DIRECTIONS – Find the word "profile" in the listing, and copy out each line where it turns up.
[DATA FOR REVIEW]
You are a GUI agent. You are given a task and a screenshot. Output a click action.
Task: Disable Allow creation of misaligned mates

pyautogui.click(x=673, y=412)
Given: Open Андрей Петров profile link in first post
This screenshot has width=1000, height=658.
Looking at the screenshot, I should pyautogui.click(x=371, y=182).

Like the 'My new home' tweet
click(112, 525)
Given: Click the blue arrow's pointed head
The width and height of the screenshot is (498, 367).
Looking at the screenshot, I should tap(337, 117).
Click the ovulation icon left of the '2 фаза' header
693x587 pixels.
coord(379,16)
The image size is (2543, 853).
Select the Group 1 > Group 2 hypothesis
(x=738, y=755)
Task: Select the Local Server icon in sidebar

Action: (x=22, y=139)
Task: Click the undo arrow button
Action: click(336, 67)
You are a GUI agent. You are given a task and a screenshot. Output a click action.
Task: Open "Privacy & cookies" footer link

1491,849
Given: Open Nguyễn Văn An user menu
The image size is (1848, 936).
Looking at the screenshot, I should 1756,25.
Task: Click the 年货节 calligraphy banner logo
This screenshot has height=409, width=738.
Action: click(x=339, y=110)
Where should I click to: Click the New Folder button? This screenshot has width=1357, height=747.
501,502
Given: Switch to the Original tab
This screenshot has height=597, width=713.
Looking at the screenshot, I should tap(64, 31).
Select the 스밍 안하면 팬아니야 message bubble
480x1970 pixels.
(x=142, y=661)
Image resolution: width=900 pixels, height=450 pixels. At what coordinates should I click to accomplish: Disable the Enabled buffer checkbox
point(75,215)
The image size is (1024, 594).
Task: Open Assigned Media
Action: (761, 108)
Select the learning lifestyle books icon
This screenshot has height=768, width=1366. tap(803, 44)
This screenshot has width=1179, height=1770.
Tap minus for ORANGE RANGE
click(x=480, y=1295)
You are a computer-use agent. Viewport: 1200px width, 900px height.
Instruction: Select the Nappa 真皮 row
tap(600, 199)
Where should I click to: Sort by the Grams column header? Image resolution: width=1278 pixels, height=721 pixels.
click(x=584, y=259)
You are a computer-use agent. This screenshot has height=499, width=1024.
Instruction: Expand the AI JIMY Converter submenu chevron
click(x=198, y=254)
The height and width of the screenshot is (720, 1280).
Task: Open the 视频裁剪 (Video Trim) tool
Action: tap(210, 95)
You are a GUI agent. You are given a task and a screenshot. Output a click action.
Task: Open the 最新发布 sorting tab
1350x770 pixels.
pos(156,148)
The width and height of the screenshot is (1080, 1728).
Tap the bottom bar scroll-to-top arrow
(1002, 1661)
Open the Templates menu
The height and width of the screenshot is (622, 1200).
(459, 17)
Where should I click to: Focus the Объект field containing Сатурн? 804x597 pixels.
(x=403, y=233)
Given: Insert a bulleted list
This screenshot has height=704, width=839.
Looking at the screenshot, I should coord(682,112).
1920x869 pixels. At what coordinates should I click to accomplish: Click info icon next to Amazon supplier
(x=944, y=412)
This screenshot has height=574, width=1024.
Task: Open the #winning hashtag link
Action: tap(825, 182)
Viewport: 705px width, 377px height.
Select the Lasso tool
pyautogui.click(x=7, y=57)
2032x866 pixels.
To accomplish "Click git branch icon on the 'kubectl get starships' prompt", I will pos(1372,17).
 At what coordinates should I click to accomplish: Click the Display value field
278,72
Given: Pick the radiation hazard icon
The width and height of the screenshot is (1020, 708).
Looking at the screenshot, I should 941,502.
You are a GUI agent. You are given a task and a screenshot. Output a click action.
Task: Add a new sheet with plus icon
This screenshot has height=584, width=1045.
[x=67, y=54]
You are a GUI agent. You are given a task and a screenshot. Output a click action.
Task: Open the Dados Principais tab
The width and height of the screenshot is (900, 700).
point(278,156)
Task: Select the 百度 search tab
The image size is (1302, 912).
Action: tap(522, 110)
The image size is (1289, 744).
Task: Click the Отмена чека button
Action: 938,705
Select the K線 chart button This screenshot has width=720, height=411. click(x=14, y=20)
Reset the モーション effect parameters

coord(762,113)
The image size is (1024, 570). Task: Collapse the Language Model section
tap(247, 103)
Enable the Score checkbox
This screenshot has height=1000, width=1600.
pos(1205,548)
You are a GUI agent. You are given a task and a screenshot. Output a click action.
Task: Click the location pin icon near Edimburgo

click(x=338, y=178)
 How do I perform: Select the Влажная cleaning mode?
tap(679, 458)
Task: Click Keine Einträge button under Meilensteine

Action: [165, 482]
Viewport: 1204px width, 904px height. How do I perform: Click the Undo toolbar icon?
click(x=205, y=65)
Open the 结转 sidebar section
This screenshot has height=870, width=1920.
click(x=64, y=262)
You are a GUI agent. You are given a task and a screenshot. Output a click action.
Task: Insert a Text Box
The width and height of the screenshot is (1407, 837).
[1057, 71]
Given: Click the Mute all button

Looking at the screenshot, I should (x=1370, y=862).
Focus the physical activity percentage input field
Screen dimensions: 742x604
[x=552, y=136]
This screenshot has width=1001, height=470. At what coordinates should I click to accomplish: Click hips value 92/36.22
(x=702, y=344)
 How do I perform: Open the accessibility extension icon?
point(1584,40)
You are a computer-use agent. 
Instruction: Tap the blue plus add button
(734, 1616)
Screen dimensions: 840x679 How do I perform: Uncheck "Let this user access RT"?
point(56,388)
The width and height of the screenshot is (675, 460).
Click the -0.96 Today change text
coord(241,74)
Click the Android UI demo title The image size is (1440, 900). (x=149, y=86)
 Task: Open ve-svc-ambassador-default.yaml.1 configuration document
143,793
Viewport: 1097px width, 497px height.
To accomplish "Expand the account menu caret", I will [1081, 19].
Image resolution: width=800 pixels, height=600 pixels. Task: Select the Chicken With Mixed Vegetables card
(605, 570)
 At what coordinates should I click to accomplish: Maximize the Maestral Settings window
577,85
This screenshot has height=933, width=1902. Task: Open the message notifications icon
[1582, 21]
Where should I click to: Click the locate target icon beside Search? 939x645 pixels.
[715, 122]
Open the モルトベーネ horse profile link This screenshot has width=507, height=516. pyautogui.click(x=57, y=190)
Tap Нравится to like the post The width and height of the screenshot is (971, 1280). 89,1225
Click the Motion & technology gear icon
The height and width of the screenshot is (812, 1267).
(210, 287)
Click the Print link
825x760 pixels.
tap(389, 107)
[/DATA FOR REVIEW]
EXERCISE RESPONSE –
Given: Open Андрей Петров profile link in first post
Open the モルトベーネ horse profile link This screenshot has width=507, height=516. pyautogui.click(x=57, y=190)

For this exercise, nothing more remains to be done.